Le prix du baril pétrole peut-il à nouveau atteindre des records historiques ?
Je ne pense pas que le prix du baril va augmenter jusqu'à atteindre le niveau historique de 2008 où il était à 147 dollars, ni même ceux atteints entre 2010 et 2013, où les prix fluctuaient entre 100 et 120 dollars. Sauf, bien sûr, si un gros accident géopolitique arrivait sur la scène internationale, comme une guerre en Ukraine. Le prix du gaz pourrait alors s'envoler et celui du pétrole dans la foulée.
"Si par exemple vous aviez une guerre civile qui éclatait en Arabie saoudite, le baril grimperait à 200 dollars."
Philippe Chalmin, historien et économisteà franceinfo
Le baril est pour le moment à un peu moins de 90 dollars. Même s'il pourrait éventuellement monter jusqu'à 100 dollars, il devrait rapidement plafonner. En 2022, il devrait redescendre aux alentours de 75 dollars, ce qui ferait une différence de 10 centimes le litre à la pompe.
Combien de temps pensez-vous que cette flambée des prix va durer ?
Comme il y a toujours un temps de réaction, de 8 à 10 jours, entre l'augmentation du prix d'achat du baril pétrole et sa répercussion sur les prix à la pompe, l'augmentation devrait durer encore jusqu'au milieu de la semaine prochaine, selon toute probabilité. Sauf si le prix du baril augmente à nouveau, bien évidemment. Cela décalerait d'autant la période de flambée.
L'Etat a-t-il les moyens de freiner cette augmentation ?
L'Etat n'a aucun moyen pour influer sur l'augmentation des prix du carburant. Il peut seulement baisser les taxes, mais cela n'est pas dans son intérêt, car le manque à gagner serait trop important. Baisser d'un centime la TIPCE (taxe intérieure de consommation sur les produits énergétiques), cela représente 500 millions d'euros de perte pour le gouvernement et cela n'aurait aucune incidence pour le consommateur.

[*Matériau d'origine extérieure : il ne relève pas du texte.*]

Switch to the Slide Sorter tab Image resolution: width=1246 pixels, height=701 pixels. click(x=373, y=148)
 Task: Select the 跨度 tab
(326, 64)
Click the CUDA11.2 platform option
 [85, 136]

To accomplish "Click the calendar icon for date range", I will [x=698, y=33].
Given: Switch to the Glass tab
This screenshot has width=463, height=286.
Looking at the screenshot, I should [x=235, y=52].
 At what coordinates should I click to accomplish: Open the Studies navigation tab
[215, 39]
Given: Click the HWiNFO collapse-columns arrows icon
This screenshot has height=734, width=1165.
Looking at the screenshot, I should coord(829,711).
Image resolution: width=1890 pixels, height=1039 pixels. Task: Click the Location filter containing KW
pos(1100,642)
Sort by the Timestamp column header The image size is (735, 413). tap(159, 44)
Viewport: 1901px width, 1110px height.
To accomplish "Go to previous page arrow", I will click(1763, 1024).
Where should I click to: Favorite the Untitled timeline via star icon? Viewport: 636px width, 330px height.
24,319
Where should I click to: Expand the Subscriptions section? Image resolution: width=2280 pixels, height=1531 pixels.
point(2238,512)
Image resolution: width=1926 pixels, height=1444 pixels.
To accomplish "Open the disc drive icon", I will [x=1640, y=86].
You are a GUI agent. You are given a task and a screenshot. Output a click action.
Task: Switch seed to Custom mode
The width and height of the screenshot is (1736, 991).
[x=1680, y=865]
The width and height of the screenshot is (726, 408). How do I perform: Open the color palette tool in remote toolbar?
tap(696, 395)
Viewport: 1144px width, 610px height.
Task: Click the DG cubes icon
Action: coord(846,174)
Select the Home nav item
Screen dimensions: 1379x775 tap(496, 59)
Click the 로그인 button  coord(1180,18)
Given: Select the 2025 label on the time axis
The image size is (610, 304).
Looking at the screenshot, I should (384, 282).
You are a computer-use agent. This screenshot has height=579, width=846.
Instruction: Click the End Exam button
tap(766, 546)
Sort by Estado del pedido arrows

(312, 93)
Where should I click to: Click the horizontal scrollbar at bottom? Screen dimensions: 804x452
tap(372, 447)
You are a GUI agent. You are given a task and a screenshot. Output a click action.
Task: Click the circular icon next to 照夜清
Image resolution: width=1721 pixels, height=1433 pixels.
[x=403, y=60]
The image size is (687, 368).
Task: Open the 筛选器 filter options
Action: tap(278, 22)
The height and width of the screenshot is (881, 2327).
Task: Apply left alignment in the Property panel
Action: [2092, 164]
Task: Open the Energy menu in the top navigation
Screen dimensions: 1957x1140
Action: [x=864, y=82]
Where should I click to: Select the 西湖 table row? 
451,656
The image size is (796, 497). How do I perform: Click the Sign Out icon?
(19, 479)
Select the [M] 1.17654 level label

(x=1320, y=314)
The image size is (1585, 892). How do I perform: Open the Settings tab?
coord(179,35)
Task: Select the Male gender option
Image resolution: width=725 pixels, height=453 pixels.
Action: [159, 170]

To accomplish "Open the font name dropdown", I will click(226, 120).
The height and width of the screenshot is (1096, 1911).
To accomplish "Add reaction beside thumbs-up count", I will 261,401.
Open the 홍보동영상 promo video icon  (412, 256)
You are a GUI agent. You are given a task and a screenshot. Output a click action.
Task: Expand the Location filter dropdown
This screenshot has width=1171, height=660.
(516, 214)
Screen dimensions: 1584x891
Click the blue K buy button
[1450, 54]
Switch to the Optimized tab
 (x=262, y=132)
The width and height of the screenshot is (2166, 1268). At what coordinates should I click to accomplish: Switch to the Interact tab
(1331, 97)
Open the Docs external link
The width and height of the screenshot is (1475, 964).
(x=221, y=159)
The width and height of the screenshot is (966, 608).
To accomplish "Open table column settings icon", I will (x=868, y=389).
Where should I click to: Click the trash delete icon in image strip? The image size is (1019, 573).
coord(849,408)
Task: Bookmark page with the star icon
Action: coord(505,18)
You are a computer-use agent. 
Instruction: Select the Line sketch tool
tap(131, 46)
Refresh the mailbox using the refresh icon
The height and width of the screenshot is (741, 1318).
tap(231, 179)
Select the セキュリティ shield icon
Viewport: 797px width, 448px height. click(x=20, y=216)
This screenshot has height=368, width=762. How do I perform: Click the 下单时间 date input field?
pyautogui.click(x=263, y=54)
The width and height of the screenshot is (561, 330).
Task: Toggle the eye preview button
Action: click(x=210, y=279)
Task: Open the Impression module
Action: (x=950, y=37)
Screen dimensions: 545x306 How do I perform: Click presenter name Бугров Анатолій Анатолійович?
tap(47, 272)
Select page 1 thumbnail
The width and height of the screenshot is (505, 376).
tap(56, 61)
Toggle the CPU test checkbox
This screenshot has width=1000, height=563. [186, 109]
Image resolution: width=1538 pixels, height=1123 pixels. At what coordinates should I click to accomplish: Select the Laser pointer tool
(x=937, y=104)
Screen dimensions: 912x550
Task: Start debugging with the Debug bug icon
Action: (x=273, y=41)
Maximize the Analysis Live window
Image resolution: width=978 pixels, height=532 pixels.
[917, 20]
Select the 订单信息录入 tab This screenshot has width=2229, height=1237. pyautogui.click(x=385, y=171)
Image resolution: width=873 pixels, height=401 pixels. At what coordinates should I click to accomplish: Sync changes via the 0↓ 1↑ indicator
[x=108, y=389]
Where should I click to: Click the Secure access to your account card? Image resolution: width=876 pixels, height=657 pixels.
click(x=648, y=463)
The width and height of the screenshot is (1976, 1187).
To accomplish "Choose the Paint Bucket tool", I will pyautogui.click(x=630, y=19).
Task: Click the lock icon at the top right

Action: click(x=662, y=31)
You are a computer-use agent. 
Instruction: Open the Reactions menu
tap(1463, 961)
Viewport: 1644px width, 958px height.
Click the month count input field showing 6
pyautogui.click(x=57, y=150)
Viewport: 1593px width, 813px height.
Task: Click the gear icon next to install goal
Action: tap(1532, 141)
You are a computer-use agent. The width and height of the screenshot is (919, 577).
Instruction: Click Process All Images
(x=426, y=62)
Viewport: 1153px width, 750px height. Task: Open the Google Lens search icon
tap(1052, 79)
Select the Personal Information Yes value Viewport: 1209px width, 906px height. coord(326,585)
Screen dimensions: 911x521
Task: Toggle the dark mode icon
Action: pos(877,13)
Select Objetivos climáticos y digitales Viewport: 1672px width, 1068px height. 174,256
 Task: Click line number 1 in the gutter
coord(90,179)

"Pour que la baisse se ressente vraiment à la pompe, il faudrait au moins une baisse de 10 centimes, mais ce sont 5 milliards d'euros qui viendraient à manquer dans les caisses de l'Etat."
Philippe Chalmin, historien et économisteà franceinfo
C'est pourquoi le gouvernement essaie de toucher directement les personnes qui utilisent leur voiture : avec le chèque carburant et la revalorisation du barème des indemnités kilométriques. Mais cela ne concerne pas tout le monde.